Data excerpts
+===+
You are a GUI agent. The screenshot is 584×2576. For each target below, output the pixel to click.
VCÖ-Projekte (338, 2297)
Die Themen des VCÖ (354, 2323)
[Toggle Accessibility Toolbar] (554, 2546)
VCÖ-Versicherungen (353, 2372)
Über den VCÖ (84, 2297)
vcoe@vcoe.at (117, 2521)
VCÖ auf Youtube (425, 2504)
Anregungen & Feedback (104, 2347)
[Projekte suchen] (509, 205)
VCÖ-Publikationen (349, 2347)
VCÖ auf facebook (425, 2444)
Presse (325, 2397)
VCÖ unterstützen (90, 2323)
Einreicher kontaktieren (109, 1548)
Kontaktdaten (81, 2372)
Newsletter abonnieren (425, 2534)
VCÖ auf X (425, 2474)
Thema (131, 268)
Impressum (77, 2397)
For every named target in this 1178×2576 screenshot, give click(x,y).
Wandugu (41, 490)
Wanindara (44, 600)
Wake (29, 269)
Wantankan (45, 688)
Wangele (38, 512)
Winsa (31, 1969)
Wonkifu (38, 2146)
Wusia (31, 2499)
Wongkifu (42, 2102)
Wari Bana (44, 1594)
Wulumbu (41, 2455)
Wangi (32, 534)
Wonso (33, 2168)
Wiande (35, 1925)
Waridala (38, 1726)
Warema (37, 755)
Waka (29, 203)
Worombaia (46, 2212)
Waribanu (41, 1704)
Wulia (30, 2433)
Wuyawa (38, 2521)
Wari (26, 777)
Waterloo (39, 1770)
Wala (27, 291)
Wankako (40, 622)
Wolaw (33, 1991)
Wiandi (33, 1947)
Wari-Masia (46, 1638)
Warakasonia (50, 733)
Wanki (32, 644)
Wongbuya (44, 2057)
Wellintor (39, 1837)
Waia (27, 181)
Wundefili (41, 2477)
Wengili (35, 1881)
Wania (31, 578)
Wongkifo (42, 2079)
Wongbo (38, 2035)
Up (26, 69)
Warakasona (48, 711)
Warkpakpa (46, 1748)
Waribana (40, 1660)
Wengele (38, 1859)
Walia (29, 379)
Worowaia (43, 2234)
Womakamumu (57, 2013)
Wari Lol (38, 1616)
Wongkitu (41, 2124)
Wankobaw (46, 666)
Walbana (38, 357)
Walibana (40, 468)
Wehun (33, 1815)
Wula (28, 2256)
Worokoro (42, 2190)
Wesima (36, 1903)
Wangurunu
+===+
An exact repetition of all the entries is required.

You are a GUI agent. The screenshot is 584×2576. For each target below, output the pixel to click.
VCÖ-Projekte (338, 2297)
Die Themen des VCÖ (354, 2323)
[Toggle Accessibility Toolbar] (554, 2546)
VCÖ-Versicherungen (353, 2372)
Über den VCÖ (84, 2297)
vcoe@vcoe.at (117, 2521)
VCÖ auf Youtube (425, 2504)
Anregungen & Feedback (104, 2347)
[Projekte suchen] (509, 205)
VCÖ-Publikationen (349, 2347)
VCÖ auf facebook (425, 2444)
Presse (325, 2397)
VCÖ unterstützen (90, 2323)
Einreicher kontaktieren (109, 1548)
Kontaktdaten (81, 2372)
Newsletter abonnieren (425, 2534)
VCÖ auf X (425, 2474)
Thema (131, 268)
Impressum (77, 2397)
For every named target in this 1178×2576 screenshot, give click(x,y).
Wandugu (41, 490)
Wanindara (44, 600)
Wake (29, 269)
Wantankan (45, 688)
Wangele (38, 512)
Winsa (31, 1969)
Wonkifu (38, 2146)
Wusia (31, 2499)
Wongkifu (42, 2102)
Wari Bana (44, 1594)
Wulumbu (41, 2455)
Wangi (32, 534)
Wonso (33, 2168)
Wiande (35, 1925)
Waridala (38, 1726)
Warema (37, 755)
Waka (29, 203)
Worombaia (46, 2212)
Waribanu (41, 1704)
Wulia (30, 2433)
Wuyawa (38, 2521)
Wari (26, 777)
Waterloo (39, 1770)
Wala (27, 291)
Wankako (40, 622)
Wolaw (33, 1991)
Wiandi (33, 1947)
Wari-Masia (46, 1638)
Warakasonia (50, 733)
Wanki (32, 644)
Wongbuya (44, 2057)
Wellintor (39, 1837)
Waia (27, 181)
Wundefili (41, 2477)
Wengili (35, 1881)
Wania (31, 578)
Wongkifo (42, 2079)
Wongbo (38, 2035)
Up (26, 69)
Warakasona (48, 711)
Warkpakpa (46, 1748)
Waribana (40, 1660)
Wengele (38, 1859)
Walia (29, 379)
Worowaia (43, 2234)
Womakamumu (57, 2013)
Wari Lol (38, 1616)
Wongkitu (41, 2124)
Wankobaw (46, 666)
Walbana (38, 357)
Walibana (40, 468)
Wehun (33, 1815)
Wula (28, 2256)
Worokoro (42, 2190)
Wesima (36, 1903)
Wangurunu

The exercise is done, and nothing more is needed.